Я подошел к маленькой кроватке и приподнялся на цыпочки. Тогда, среди запаха сирени, почувствовал я одновременно на губах своих холод щеки умершей, на щеке – нежное щекотание как бы живых еще локонов её, которых я коснулся, нагибаясь к ней, а на сердце – невыразимую тоску.
* * *
Время шло, и мои родители продолжали жить в том же городе в старом доме. Только меня нашли нужным отдать пансионером в лицей, вероятно, потому, что я после смерти Алины и по миновании её благотворного на меня влияния стал неукротимым сорванцом, настоящим разбойником. Меня отпускали домой раз в месяц, если я вел себя не слишком дурно, а два раза в неделю – по четвергам и по воскресеньям – все ученики отправлялись на прогулку и проходили через весь город попарно и молча, – таковы были порядки в тогдашних лицеях. Мне часто случалось, идя таким образом по бульвару мимо префектуры, встречать отца Алины, шедшего на службу или возвращавшегося оттуда. Одетый в черное, он шагал, несколько сгорбившись, хотя ему не было еще и сорока лет, держа в руках столь знакомую мне тростниковую палку с набалдашником из слоновой кости. Он всякий раз искал меня глазами в рядах лицеистов в темных блузах и кланялся мне с печальной, нежной улыбкой. С своей стороны я всякий раз, придя домой в отпуск, заходил к нему. Миетта открывала мне дверь и, наговорив комплиментов насчет моей наружности и фигуры, вела меня в комнату, совмещавшую в себе гостиную и кабинет, где поселился вдовец и дверь из которой вела в бывшую комнату моей маленькой подруги. Однажды, когда эта дверь оказалась открытой, я не мог удержаться, чтобы не бросить туда тайком взгляда; заметив этот взгляд, отец Алины очень просто спросил меня:
– Может быть, ты желаешь снова повидать её комнату? – Мы вошли. Это было летом. Отец её открыл запертые ставни и солнечный свет вторгнулся в комнату умершей. Поток веселых лучей залил истертый ковер, на котором мы столько раз играли с Алиной, и кровать, теперь обтянутую саржей, на которой я в последний раз видел мою подругу такой бледной, такой грустно-недвижимой, и шкаф, где спали фигурки наших деревенских жителей, и Мари, нашу куклу, сидящую на своем кресле на комоде, с вечно открытыми голубыми глазами, с улыбающимися губами, в визитном платье.
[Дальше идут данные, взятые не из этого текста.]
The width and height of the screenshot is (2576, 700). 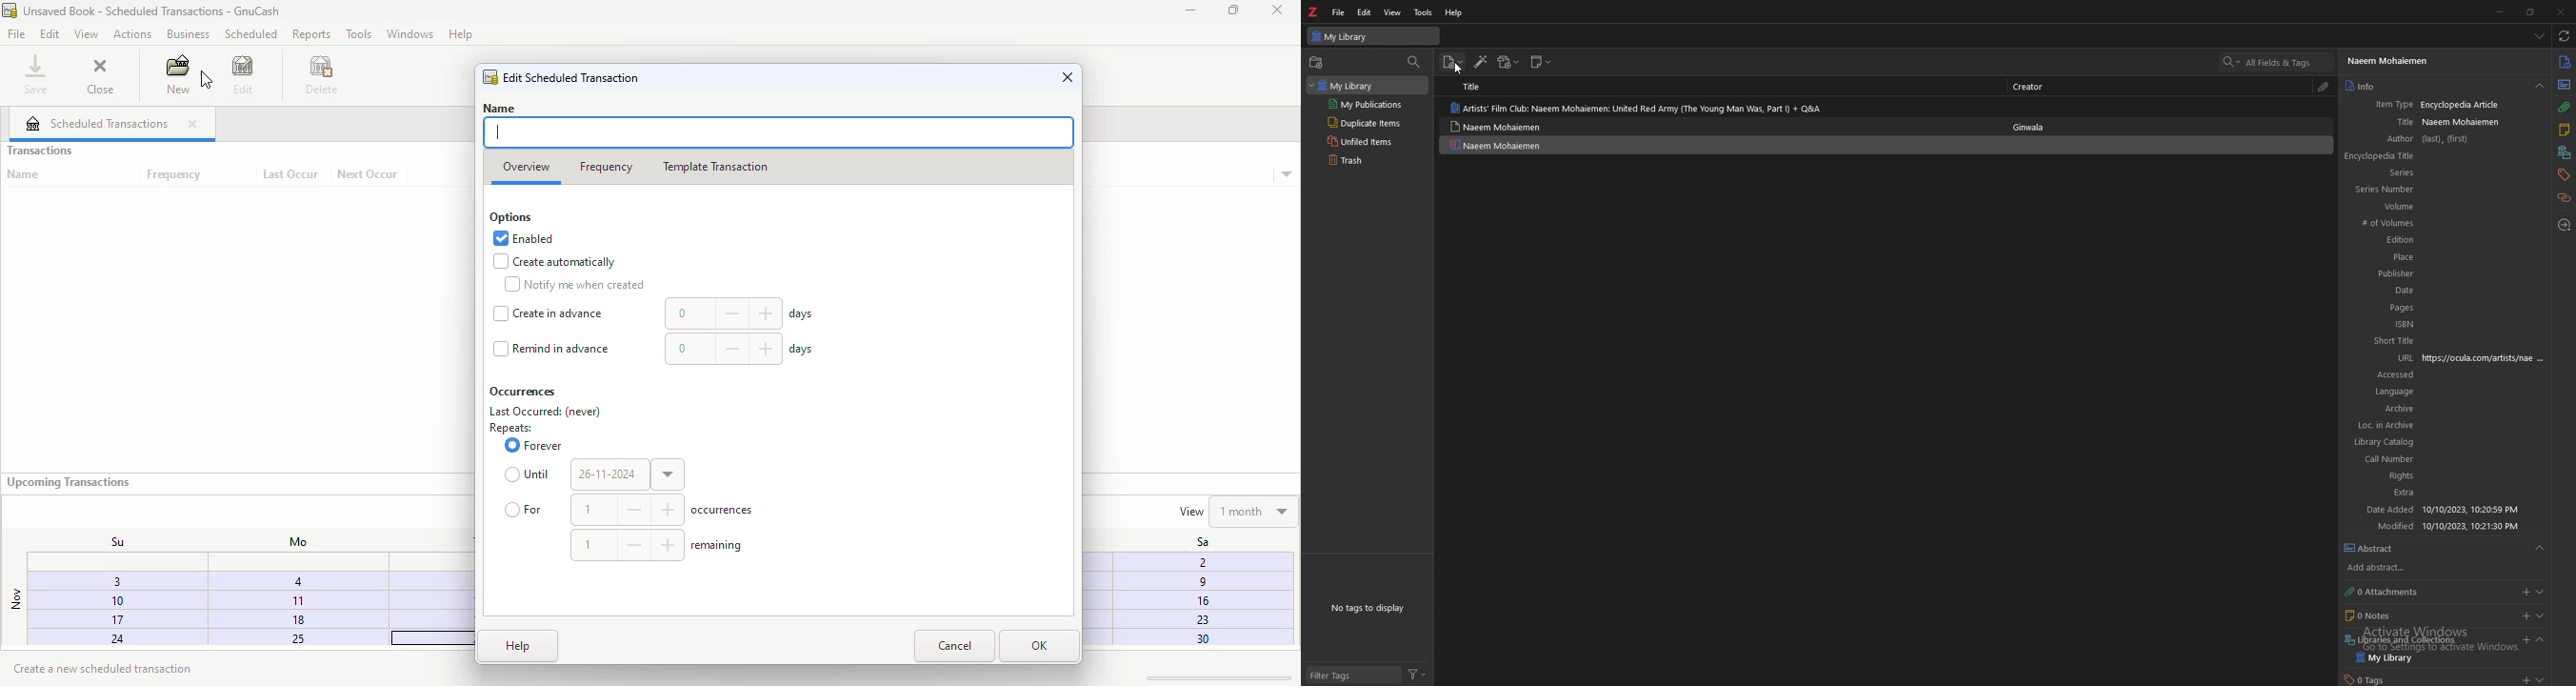 I want to click on close, so click(x=100, y=73).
– Помнишь, как Алина любила эту куклу? – сказал отец её, беря куклу в руки и показывая мне. – Поверишь ли, она просила меня, когда она умрет, дать ей куклу с собой, чтоб отнести на небо и показать маме. Миетта хотела похоронить ее с куклой… Но я никак не мог решиться расстаться хотя бы с одной из тех вещиц, которые Алина так любила…
* * *
Месяцы и годы протекли с тех пор. Настало уже третье Рождество после смерти Алины и многое изменилось. Мне было тринадцать лет и я, отпущенный в один из четвергов домой, курил первую папироску в саду, столь любимом когда-то Алиной, недалеко от того ряда кустов роз, где я ловил для неё красивых зеленых бабочек с коричневым отливом и золотых жучков, забирающихся в сердцевину прекрасных роз. Как и прежде, старая дама с седыми буклями сидела у окна бельэтажа, но лестница, стукнувшая при падении об это окно, разбила в нем все стекла и, таким образом, исчезло стекло более зеленое, чем другие. Исчезла и Миетта. Однажды, во время рекреации в четыре часа, увидел я, как она подошла к подъезду лицея. Вызвав меня в приемную, добрая женщина с землянистым цветом лица – цвета каленых орехов, принесенных её мне в своем синем переднике, – сообщила мне чудовищную для меня новость. Отец Алины собирался жениться во второй раз и брал за себя вдову с восьмилетней дочкой. Эта маленькая девочка будет жить в комнате Алины. Миетта рассказала мне, как она попросила расчёта, когда свадьба была решена.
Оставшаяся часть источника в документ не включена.